'''

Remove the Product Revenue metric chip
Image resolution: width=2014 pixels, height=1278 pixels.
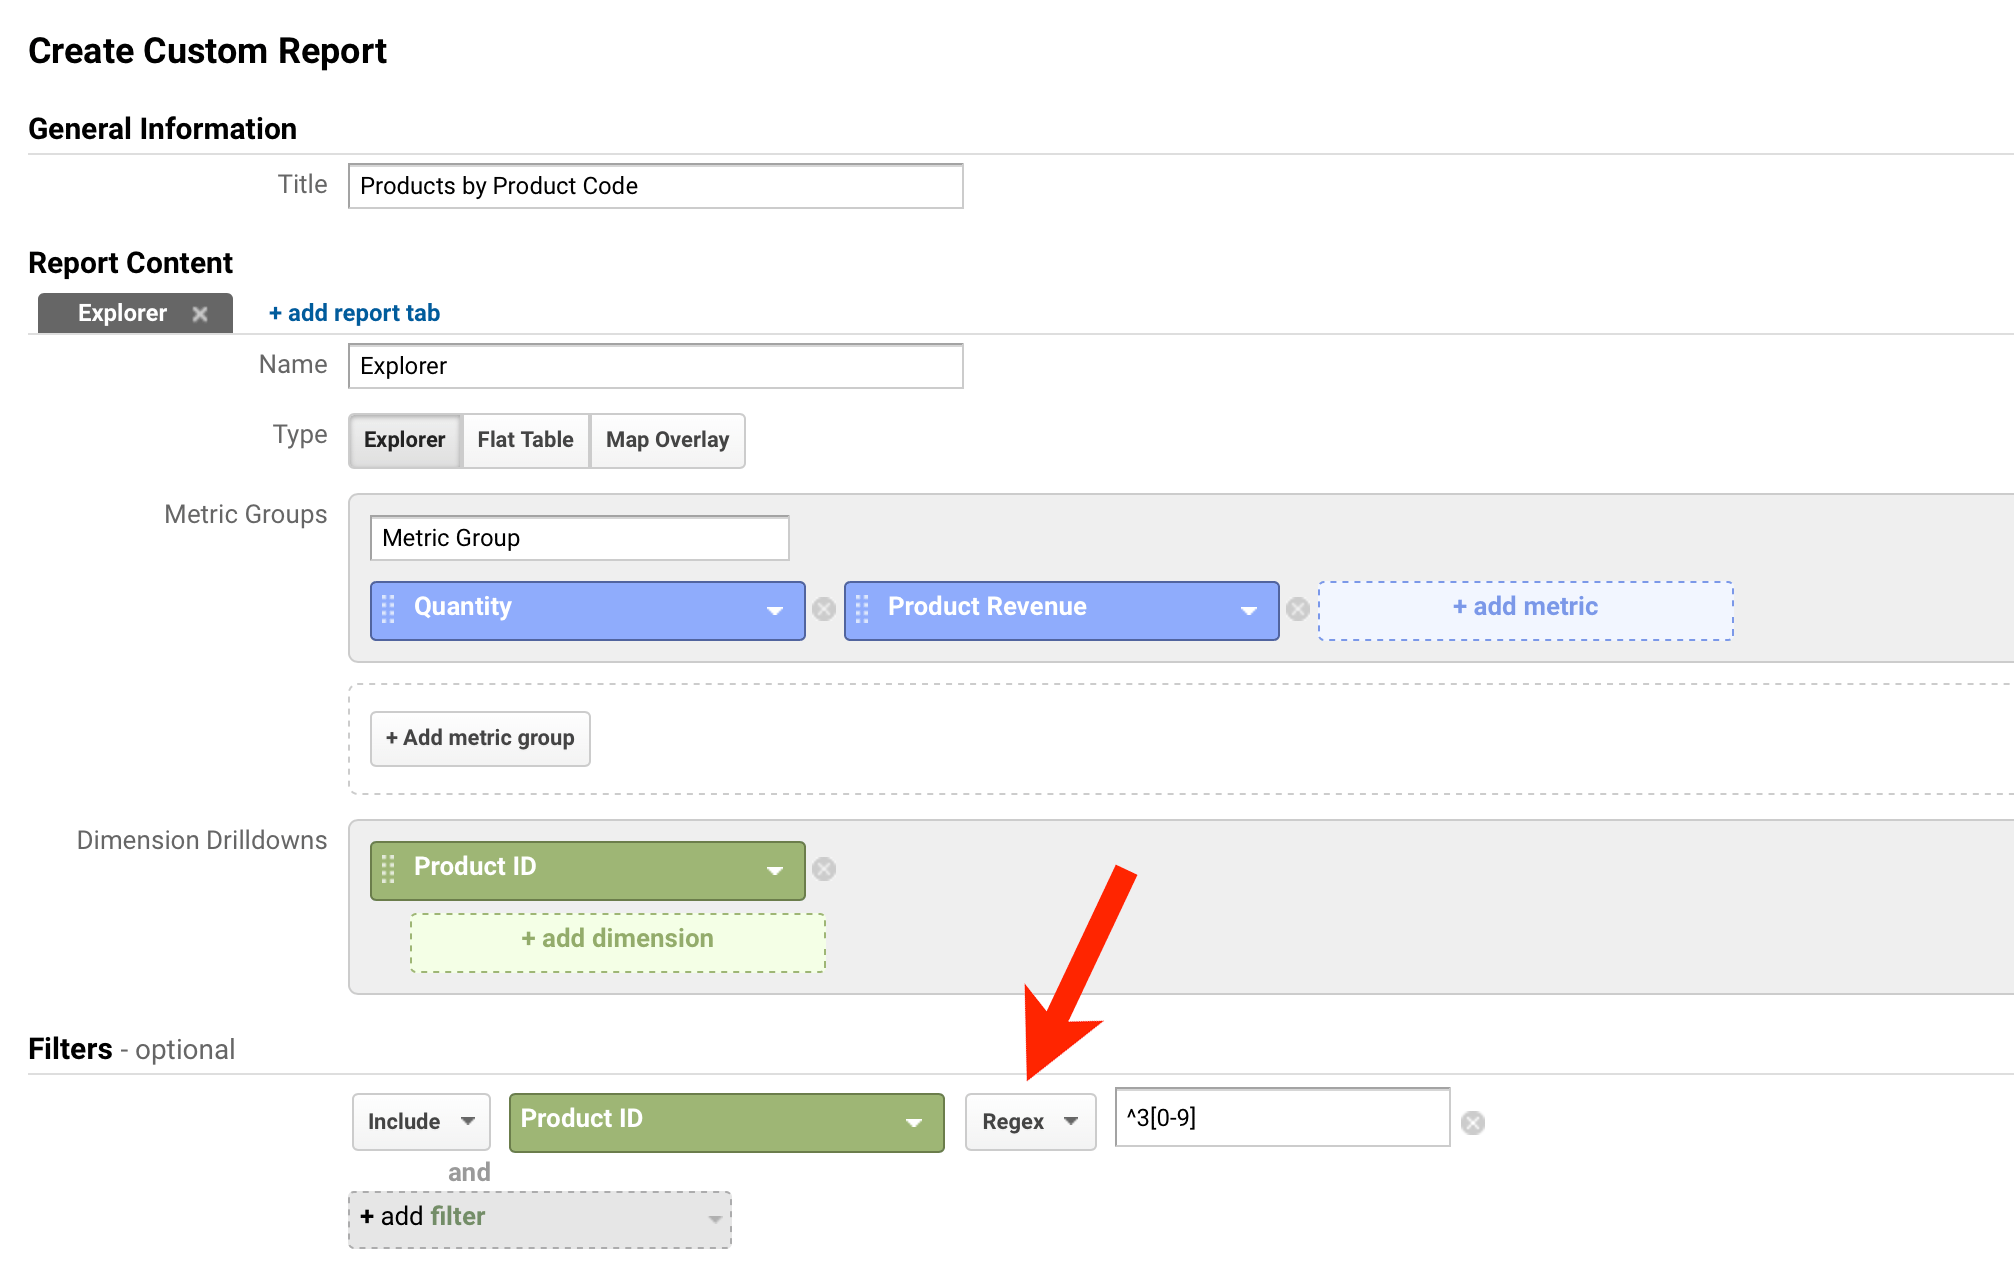[1298, 610]
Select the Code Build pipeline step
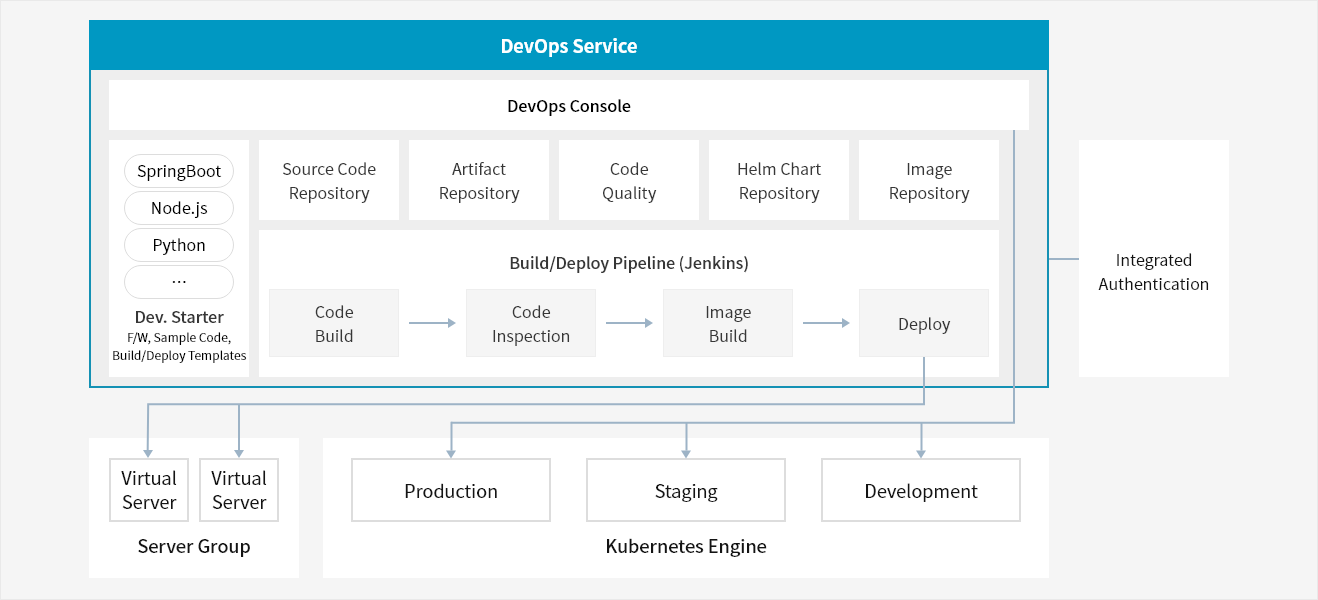 (334, 324)
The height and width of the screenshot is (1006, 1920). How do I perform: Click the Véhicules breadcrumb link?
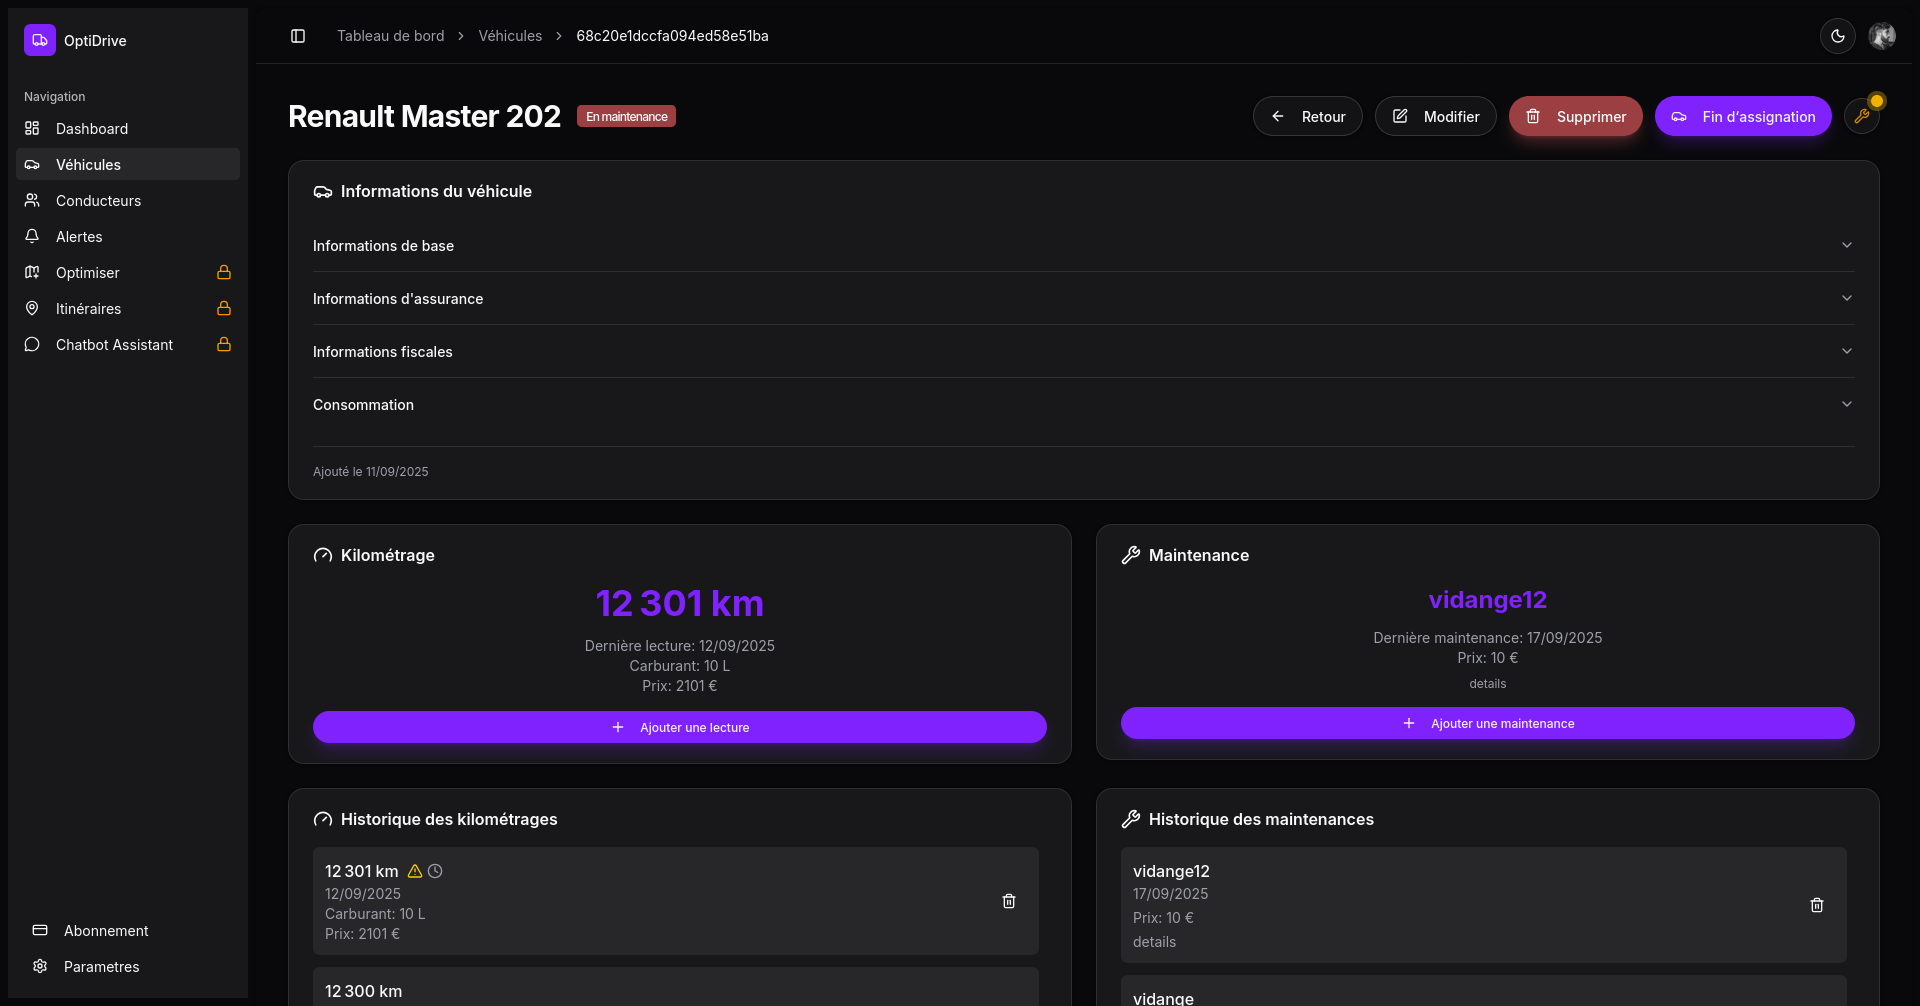(x=510, y=36)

'''

Please write out all of the records above exactly, leaving the pictures out.

Remove the Product Revenue metric chip
Image resolution: width=2014 pixels, height=1278 pixels.
[1298, 610]
Select the Code Build pipeline step
 (334, 324)
The height and width of the screenshot is (1006, 1920). How do I perform: Click the Véhicules breadcrumb link?
(x=510, y=36)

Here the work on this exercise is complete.